Monday, April 02, 2007

Instek! I want my money back!

Futile, of course. I bought this GDS-2062 some time ago, but wasn't ready to really use it in anger until recently. And I have been angry. The Java-based scope utility is working well, but I've reached the end of the road with this oscilloscope, I think. The utility tells me that when the Silicon Labs IDE does an 'Erase code space', the C2 commands are WA02WD02WD04WD01 (after reset) - a write to the FPCTL (Flash Programming Control register). The next command follows around 20ms later, and is WA00RD11WA01RD01. That's reading the device ID and revision from the target. I may have got lucky in capturing the second burst, I didn't have any trouble until I started trying to capture the third burst.
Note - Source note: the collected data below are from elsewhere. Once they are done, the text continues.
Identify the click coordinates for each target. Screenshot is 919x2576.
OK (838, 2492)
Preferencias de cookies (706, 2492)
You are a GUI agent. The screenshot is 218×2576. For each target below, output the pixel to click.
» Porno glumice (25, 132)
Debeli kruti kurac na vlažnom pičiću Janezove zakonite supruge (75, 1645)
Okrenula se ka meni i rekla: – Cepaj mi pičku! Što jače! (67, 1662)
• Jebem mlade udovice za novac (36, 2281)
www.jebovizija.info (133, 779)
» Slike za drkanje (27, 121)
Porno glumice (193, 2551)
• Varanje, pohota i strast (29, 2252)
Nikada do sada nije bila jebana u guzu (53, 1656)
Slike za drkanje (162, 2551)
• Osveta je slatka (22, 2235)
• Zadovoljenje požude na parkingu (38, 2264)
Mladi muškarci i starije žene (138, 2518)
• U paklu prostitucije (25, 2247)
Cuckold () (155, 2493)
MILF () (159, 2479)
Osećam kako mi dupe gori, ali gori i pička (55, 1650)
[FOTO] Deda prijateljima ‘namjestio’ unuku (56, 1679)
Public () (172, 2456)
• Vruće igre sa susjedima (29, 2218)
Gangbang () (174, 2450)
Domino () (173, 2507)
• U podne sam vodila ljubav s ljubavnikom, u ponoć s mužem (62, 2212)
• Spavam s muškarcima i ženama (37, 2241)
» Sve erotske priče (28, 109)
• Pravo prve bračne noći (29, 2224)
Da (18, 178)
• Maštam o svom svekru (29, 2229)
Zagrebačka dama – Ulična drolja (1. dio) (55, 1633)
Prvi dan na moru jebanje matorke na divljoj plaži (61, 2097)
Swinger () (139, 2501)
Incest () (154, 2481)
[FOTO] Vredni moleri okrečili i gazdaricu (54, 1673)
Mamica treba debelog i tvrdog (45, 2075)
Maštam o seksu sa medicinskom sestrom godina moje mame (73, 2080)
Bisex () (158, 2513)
What I did was to use the scope to look at the first 200ms of traffic from the IDE. There's a lot missing, but you can tell there are bursts of commands going on for some time.

I assumed the bursts would be reliably spaced, so I used the scope to look through the traffic 5ms at a time, by repeatedly advancing the time delay and erasing the device again. The third burst contains a lot more commands than either of the first two. Its start is not reliable though. To read the C2 commands, the scope has to be set to 10us (microseconds) per division, giving 200us worth of samples in the window The third burst was not in the sample window the first time I looked for it, so I set the scope for 250us per division to try to see what had happened to it. On two successive erase operations, the third burst occurred at before 25ms and after 26ms into the erase operation. Given that I need to capture that burst in a 200us window, hope is starting to recede...

The GDS-2062 has a delayed trigger facility, where you can use the external trigger to delay the normal trigger by a fixed time, or number of events. Fantastic! Either facility would do! I could just delay the trigger by 24ms after the reset, and then the next rising edge on C2K would be the start of that burst. Delaying by time would obviously be of less and less use the further I got into the traffic, but I suspect (and hope!) all I want to know is at the start of the traffic. So, run a wire between the C2K line and the EXT TRIG connector (I don't have 3 scope leads)... select the delayed trigger. By time... it only goes up to 1.3ms! Useless! Hey, well, given the moving timing problem, the event-based delay might be better anyway. Just have to count the C2K strobes. Don't hold your breath. The delayed trigger doesn't seem to honour the 'Single shot' setting from the normal trigger. Yes, it triggers after the selected number of events, perfectly. Then it fires again, after that many more events occur. And again, and again... I think you get the picture. It doesn't work.

I'm going to drink some coffee now. I feel better after getting that off my chest. I might go back to my micro-based C2 program and see if those codes written to FPCTL really are the key. Alternatively, I might go back to my micro-based C2 snooping program and see if there's anything I can do to speed it up. I'm not really hopeful in that regard. The strobes arrive at 500ns intervals and last less than 100 nanoseconds. The micro has a 25MHz clock, and can execute some instructions in 1 clock cycle. The instruction to loop around checking a port bit executes in 3 or 5 cycles, so can't capture strobes reliably (3 cycles is 120ns). Using an interrupt is out - the ISR calling mechanism itself would use all the clock cycles available between clock strobes!

The only other alternative is to make some hardware to do the C2 snooping. Or buy a better oscilloscope. I think by now I've easily lost in time what those good, but so much more expensive scopes would have cost me. Coffee calls.